Written task:
Please repeat the rows below verbatim, from the line containing "The width and height of the screenshot is (575, 359)." through the final line of the rows, both ends included.

Stored records:
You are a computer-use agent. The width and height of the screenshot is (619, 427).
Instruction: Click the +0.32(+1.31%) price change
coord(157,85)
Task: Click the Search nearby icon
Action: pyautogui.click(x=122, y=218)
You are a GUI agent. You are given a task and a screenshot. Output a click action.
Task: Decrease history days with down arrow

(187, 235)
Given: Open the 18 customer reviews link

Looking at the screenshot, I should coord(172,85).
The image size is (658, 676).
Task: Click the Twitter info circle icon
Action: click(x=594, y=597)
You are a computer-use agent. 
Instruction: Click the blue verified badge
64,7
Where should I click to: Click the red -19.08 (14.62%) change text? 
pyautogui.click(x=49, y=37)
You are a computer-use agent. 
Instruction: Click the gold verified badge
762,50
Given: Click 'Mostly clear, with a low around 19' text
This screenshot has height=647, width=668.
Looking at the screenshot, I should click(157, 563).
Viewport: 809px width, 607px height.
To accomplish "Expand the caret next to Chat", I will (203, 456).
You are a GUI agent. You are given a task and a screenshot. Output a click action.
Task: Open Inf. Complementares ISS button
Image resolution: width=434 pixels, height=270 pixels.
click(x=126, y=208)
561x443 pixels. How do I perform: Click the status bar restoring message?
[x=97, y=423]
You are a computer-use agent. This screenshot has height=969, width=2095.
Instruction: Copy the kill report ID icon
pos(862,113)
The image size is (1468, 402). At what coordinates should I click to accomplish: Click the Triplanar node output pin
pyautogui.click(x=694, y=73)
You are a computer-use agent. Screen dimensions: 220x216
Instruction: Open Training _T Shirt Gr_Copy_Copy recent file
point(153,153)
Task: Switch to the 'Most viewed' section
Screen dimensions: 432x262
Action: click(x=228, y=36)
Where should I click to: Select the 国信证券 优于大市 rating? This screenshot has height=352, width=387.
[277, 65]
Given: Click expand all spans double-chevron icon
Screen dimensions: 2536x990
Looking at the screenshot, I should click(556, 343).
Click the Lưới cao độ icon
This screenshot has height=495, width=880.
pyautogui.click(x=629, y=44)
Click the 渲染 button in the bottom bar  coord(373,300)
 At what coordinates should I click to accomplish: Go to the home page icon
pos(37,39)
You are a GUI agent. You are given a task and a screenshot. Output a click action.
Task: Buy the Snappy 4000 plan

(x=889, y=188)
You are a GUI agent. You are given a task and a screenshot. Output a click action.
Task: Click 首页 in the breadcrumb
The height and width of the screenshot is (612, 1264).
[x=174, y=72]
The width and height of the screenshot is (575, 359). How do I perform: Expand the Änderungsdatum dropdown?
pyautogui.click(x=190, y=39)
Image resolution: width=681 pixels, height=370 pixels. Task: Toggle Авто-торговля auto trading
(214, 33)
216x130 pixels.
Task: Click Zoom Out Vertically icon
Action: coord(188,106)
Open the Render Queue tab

Response for this exercise:
The width and height of the screenshot is (575, 359). How do I perform: Expand the Änderungsdatum dropdown?
pyautogui.click(x=190, y=39)
Image resolution: width=681 pixels, height=370 pixels. Task: Toggle Авто-торговля auto trading
(214, 33)
216x130 pixels.
Task: Click Zoom Out Vertically icon
Action: coord(188,106)
Open the Render Queue tab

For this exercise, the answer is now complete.